The Battle of the Water Futures (BWF) problem focuses on a hypothetical national drinking water grid of the Netherlands. The system structure (demand nodes, sources, and links), available interventions (e.g., pipes, treatment plants), and exogenous drivers (e.g., population, climate) are based on publicly available data about the Dutch context, supplemented by assumptions or insights from other regions as needed.

The main objective of the BWF is to keep the system operational until the end of the century, thereby preventing bankruptcy while fulfilling the required service requirements in each water utility. Secondary objectives include reducing emissions toward climate neutrality and ensuring fairness across regions and generations. To achieve these goals, the country’s water utilities come together to develop a national masterplan, which they agree to update every 25 years.

The masterplan specifies the interventions to be applied each year, both at the national level (e.g., connecting independent water utilities) and at the individual utility level (e.g., opening new sources). The masterplan does not need to include the replacement of ageing components (pipes and pumps), as these are automatically replaced when they reach their end of life. However, to manage this uncertainty, utilities can either schedule replacements in advance or allow components to age naturally and account for replacement costs in the budget. The masterplan also defines the national and regional policies and whether they are revised during the planning period (note: while interventions must be specified annually, policies can be set initially and remain as they are until amended in the plan).

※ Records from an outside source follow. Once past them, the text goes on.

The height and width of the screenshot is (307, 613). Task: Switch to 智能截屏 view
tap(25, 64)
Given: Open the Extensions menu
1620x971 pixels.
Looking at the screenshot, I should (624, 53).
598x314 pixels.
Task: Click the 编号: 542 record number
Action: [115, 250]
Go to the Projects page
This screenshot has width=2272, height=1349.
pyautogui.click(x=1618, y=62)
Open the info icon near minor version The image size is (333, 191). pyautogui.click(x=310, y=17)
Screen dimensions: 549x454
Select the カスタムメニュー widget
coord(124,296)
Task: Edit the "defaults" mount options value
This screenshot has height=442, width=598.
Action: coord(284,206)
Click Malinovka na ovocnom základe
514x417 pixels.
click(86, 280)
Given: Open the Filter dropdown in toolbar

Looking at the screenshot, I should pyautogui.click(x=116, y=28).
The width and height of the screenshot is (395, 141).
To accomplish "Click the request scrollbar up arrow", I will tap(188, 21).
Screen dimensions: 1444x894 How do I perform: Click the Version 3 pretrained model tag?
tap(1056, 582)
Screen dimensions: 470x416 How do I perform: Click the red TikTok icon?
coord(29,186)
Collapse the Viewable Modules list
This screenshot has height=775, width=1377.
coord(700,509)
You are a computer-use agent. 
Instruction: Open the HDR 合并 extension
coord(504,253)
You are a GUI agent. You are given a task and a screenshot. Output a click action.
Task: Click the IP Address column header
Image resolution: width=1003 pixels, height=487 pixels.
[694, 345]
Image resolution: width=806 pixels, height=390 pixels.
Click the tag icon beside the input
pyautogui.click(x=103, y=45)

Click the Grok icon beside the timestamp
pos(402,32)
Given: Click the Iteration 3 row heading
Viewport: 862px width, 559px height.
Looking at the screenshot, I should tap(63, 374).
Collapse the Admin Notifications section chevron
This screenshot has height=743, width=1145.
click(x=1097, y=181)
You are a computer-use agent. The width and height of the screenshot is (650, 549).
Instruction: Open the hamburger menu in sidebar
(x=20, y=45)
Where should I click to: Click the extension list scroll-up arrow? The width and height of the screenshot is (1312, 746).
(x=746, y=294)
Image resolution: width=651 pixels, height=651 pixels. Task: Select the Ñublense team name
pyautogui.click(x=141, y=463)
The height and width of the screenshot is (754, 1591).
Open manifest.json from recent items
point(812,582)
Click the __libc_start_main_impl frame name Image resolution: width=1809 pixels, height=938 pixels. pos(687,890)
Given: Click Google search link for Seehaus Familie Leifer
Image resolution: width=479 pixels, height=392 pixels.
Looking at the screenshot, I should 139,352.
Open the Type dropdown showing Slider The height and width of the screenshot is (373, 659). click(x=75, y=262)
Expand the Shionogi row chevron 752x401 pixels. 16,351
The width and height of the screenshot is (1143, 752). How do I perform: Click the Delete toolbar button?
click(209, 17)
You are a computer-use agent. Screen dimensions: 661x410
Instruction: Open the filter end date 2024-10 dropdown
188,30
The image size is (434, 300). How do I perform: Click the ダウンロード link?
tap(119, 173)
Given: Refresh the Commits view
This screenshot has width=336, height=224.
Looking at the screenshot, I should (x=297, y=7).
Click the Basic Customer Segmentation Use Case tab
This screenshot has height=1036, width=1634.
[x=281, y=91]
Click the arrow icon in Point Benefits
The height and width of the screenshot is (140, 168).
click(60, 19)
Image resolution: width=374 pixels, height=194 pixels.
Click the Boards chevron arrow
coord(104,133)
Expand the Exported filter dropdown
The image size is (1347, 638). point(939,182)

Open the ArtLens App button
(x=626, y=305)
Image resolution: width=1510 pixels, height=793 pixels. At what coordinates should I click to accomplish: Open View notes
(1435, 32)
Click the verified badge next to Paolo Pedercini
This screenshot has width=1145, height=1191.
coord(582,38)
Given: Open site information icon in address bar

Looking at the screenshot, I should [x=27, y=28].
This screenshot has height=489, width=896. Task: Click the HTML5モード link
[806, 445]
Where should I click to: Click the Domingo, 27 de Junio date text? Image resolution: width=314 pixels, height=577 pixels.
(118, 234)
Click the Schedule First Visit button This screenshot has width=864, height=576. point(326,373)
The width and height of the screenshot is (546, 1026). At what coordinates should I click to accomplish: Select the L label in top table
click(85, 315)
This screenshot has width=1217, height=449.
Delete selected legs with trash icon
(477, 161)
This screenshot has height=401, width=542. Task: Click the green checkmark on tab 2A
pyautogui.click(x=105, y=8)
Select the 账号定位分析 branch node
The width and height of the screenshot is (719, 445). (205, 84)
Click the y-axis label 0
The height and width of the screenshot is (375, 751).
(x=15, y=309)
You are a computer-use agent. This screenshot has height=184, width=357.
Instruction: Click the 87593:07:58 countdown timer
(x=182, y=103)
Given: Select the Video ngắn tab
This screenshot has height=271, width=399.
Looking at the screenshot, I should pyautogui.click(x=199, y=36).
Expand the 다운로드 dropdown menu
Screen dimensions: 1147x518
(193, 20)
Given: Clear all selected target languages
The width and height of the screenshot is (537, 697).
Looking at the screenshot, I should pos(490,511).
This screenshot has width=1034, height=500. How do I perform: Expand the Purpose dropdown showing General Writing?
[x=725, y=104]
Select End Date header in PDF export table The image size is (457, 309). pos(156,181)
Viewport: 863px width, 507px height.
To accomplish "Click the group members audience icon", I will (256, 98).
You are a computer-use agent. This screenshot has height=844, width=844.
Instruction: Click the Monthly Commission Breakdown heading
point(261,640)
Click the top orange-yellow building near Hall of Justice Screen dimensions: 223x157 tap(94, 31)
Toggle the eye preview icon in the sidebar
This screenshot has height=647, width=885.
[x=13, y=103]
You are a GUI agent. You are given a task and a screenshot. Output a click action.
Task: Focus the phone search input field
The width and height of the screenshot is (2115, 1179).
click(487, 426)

To prepare the masterplan, information on the current system status is made available, including network models, prices, demands, population, and other relevant parameters. Future projections of key drivers (e.g., population growth, climate trends) are also provided to complement system knowledge. However, these scenarios are based on current expert knowledge and should not be treated as precise forecasts as these variables are generally deep uncertainties of the system.

Examples of deep uncertainties include:

Behind the scenes, expert opinions are combined with dynamic models to generate the synthetic time series that drive system evolution. At each timestep, EPANET hydraulic simulations verify the network’s physical capability to transfer water and meet demands under the proposed interventions and operating conditions.

Once the masterplan is defined, utilities begin following it, operating and maintaining their systems according to its specifications. Around them, the world evolves and uncertainties unfold. After 25 years, utilities reconvene to update their plan. All system information is updated, and the performance over the past 25 years along with observed variables can be used to revise or completely redraw the masterplan. This cycle—plan, execute, observe, adapt—repeats for three rounds, testing the utilities’ ability to manage both short-term operations and long-term strategic planning under deep uncertainty.